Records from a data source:
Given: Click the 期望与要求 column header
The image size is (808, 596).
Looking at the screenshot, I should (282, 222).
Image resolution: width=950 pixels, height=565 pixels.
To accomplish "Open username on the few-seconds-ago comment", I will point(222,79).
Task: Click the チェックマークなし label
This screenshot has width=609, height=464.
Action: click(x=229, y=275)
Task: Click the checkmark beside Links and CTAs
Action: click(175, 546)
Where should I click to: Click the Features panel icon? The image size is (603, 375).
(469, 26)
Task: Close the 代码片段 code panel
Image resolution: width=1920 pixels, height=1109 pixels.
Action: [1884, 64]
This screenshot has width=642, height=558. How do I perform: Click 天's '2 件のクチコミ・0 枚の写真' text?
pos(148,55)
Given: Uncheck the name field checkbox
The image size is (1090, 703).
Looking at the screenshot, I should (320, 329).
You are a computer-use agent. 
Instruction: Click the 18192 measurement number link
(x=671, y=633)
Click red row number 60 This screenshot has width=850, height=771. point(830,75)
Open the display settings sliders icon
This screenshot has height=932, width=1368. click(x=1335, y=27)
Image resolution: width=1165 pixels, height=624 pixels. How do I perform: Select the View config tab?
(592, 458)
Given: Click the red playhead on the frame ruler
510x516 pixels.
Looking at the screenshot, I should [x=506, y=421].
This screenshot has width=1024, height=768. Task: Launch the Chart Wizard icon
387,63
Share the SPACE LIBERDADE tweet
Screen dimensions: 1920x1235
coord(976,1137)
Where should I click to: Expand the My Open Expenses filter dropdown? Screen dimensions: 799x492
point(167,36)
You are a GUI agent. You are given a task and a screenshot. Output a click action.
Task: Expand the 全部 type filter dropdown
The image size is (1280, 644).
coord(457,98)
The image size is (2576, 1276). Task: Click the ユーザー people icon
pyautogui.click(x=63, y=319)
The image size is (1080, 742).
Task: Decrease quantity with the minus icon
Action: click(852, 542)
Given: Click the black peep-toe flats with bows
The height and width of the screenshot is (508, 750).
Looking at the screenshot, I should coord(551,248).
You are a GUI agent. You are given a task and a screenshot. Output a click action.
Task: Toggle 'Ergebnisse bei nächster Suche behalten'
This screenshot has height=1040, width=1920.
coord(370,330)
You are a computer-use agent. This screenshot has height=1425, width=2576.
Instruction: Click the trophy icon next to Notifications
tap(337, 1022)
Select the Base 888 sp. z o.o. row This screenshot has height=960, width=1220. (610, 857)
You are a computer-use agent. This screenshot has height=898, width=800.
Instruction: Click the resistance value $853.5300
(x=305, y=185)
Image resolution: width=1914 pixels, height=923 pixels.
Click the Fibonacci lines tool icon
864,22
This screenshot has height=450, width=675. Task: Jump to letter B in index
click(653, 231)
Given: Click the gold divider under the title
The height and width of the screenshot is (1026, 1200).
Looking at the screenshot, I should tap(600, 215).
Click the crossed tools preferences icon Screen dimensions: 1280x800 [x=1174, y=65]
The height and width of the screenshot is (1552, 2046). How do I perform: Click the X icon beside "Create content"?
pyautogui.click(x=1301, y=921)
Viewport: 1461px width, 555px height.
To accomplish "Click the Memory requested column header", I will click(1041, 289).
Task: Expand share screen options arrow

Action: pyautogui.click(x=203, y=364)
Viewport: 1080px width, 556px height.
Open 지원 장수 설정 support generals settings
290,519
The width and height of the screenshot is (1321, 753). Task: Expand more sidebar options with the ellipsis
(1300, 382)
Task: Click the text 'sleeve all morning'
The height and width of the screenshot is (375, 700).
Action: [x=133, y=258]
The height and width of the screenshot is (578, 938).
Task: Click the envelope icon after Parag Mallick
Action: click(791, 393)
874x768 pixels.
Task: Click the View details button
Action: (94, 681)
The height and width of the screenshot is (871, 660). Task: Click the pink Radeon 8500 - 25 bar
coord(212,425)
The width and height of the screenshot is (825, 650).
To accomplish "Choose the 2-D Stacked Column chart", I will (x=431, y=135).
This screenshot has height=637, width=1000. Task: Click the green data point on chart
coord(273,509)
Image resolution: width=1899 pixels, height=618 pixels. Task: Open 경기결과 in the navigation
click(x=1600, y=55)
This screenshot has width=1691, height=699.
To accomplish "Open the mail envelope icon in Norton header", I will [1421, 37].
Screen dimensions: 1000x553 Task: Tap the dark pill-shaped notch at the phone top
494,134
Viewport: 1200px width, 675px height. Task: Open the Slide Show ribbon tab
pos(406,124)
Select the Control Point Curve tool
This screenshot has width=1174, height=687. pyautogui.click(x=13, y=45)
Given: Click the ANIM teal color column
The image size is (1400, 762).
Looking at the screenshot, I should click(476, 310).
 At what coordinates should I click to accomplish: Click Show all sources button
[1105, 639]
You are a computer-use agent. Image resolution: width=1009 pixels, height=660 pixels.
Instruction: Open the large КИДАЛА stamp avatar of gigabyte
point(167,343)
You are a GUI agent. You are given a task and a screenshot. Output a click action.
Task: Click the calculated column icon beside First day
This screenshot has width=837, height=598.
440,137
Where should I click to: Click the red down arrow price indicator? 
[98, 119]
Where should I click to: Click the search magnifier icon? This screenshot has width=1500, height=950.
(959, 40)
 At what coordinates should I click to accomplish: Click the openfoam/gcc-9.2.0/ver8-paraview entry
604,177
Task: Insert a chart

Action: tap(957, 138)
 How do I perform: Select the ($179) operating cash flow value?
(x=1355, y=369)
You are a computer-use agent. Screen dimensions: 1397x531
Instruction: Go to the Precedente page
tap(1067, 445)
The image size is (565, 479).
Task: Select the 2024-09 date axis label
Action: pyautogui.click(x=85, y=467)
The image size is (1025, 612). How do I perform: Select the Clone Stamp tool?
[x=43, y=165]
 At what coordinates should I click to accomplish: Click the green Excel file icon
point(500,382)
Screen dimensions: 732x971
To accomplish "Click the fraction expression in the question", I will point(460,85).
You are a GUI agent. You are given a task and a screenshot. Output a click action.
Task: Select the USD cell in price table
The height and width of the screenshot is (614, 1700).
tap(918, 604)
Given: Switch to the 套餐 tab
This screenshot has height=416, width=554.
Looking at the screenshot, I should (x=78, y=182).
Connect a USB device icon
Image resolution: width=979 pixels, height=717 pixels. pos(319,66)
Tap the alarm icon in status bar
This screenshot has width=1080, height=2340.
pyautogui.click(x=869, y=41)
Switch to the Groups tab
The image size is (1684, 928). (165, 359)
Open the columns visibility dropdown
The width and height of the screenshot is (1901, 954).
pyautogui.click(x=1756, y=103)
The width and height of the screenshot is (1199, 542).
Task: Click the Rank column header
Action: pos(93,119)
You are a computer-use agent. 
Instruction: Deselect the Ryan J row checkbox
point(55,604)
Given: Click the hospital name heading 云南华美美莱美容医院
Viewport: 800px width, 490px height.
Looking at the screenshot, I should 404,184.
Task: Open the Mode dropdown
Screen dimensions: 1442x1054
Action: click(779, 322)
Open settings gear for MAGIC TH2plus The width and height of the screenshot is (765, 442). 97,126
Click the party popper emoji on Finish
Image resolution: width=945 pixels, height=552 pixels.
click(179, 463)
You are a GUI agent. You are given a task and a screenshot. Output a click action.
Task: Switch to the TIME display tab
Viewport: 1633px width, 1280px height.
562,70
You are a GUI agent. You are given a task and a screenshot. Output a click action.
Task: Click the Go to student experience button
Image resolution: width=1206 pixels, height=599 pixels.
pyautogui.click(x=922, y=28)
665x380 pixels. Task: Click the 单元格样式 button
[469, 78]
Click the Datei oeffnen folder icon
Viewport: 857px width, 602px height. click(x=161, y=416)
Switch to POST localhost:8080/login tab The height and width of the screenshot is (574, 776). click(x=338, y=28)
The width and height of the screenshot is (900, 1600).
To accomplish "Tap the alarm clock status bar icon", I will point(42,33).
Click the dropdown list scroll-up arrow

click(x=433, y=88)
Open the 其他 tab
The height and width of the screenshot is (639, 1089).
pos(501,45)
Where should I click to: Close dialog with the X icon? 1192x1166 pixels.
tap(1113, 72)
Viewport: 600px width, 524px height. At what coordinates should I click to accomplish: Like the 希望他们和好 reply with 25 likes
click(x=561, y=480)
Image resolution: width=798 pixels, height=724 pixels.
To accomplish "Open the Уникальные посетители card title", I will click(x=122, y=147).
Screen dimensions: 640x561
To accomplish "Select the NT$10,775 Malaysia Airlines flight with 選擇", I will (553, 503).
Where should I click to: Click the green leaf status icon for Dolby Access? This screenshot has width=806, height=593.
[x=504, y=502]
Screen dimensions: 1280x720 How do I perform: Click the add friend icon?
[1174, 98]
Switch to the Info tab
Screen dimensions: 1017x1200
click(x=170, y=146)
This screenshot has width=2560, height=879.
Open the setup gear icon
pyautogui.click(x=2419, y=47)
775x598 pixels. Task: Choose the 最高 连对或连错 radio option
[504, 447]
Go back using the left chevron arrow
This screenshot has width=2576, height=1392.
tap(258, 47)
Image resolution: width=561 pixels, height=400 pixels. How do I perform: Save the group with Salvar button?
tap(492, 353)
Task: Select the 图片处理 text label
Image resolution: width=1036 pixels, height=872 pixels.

◆ ACTION ITEM
Starting from the line that contains "Open the 其他 tab", transcribe each line to the end of the records above. Please add nothing.

◆ RESULT FOR THIS EXERCISE
Open the 其他 tab
The height and width of the screenshot is (639, 1089).
pos(501,45)
Where should I click to: Close dialog with the X icon? 1192x1166 pixels.
tap(1113, 72)
Viewport: 600px width, 524px height. At what coordinates should I click to accomplish: Like the 希望他们和好 reply with 25 likes
click(x=561, y=480)
Image resolution: width=798 pixels, height=724 pixels.
To accomplish "Open the Уникальные посетители card title", I will click(x=122, y=147).
Screen dimensions: 640x561
To accomplish "Select the NT$10,775 Malaysia Airlines flight with 選擇", I will (553, 503).
Where should I click to: Click the green leaf status icon for Dolby Access? This screenshot has width=806, height=593.
[x=504, y=502]
Screen dimensions: 1280x720 How do I perform: Click the add friend icon?
[1174, 98]
Switch to the Info tab
Screen dimensions: 1017x1200
click(x=170, y=146)
This screenshot has width=2560, height=879.
Open the setup gear icon
pyautogui.click(x=2419, y=47)
775x598 pixels. Task: Choose the 最高 连对或连错 radio option
[504, 447]
Go back using the left chevron arrow
This screenshot has width=2576, height=1392.
tap(258, 47)
Image resolution: width=561 pixels, height=400 pixels. How do I perform: Save the group with Salvar button?
tap(492, 353)
Task: Select the 图片处理 text label
Image resolution: width=1036 pixels, height=872 pixels.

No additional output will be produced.